Edition Française. Global Geneva is including French-language articles on ‘international Geneva’ themes as part of its worldwide outreach to Francophone audiences. This is part of our ongoing series on books and the publishing industry as well as YouthWrites, our initiative to encourage young people across the planet to improve their writing skills, better understand the role of quality journalism and to read more. (An English version of this article is also available)

Avant l’éclatement de la crise du coronavirus, les ventes de livres s’affaissaient en France. Trois librairies abandonnaient en moyenne chaque semaine en Belgique, selon le syndicat pour indépendant, alors qu’en Italie 2’300 librairies avaient fermé en cinq ans, de l’aveu de l’association des libraires italiens. En Suisse les librairies survivent difficilement. L’isolement dû au coronavirus leur portera-t-il un coup fatal ou démontrera-t-il le rôle important qu’elle jouent ? Le réseau Payot, qui a fêté cent ans de plénitude à Genève, démontre une capacité d’adaptation à toute épreuve.

La chance sourit aux audacieux. Pascal Vandenberghe ne fait pas mentir l’adage. Sa devise pour durer, hier comme aujourd’hui ? Se réinventer et diversifier les activités. L’incontournable PDG de Payot expliquait à Global Geneva les raisons de cette longévité et l’importance d’un espace consacré aux volumes en anglais. Si, comme tous les commerces non alimentaires Payot a dû fermer provisoirement ses portes, confinement oblige, Pascal Vandenberghe annonce sur le site de son réseau que tous les livres peuvent être commandés, les expéditions, gratuites, se faisant au fur et à mesure.

Fondée en 1877, la marque Payot Libraire a créé sa première succursale en 1918. Fleuron de son réseau de douze points de vente disséminés dans les villes de Suisse romande, le magasin Payot Rive Gauche Genève propose plus de 100’000 références francophones et internationales dans tous les domaines, des espaces de lecture, le shop in shop Nature & Découvertes, un espace café Carasso et un antre entièrement voué aux ouvrages en anglais pour séduire les milliers d’Anglophones résidant dans la Cité de Calvin et ses environs. Confinés, mais non résignés, les lecteurs et lectrices peuvent commander en ligne les ouvrages qui rendront leur quarantaine plus stimulante.

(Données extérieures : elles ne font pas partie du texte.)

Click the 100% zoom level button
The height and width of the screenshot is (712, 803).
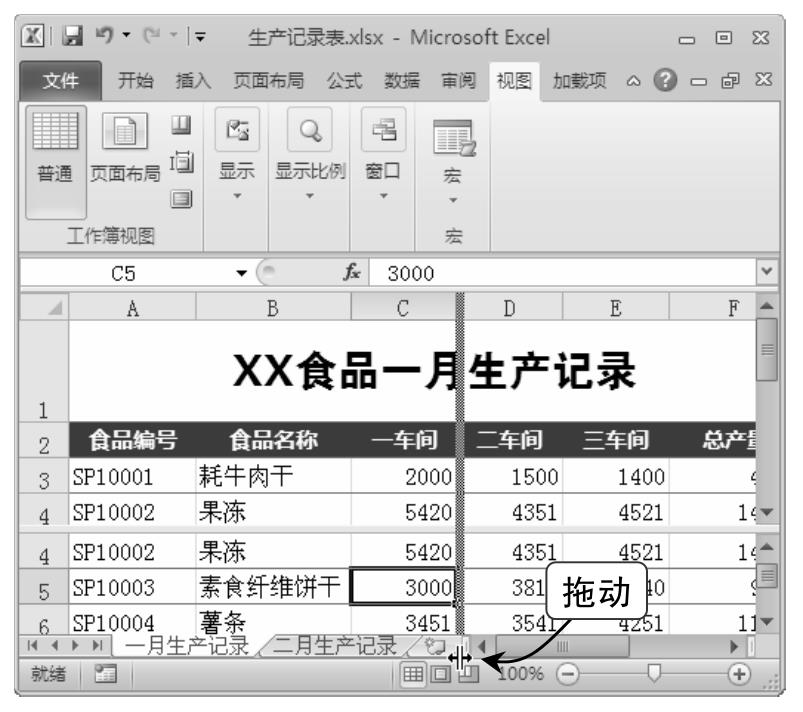point(521,673)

Un nouveau concept de librairies

Né français puis devenu suisse en 2017, Pascal Vandenberg a travaillé à la FNAC et aux Editions La Découverte avant son arrivée en Helvétie. « En 2004, j’étais depuis six ans aux Editions La Découverte à Paris, où je vivais depuis dix ans. J’avais besoin de changer d’entreprise, de quitter la Ville lumière et éventuellement la France. L’occasion de venir en Suisse romande s’est présentée en 1994. J’avais vu Payot se transformer au fil des années, avec l’ouverture, en 1992, d’un nouveau concept de librairie à la rue Chantepoulet à Genève ».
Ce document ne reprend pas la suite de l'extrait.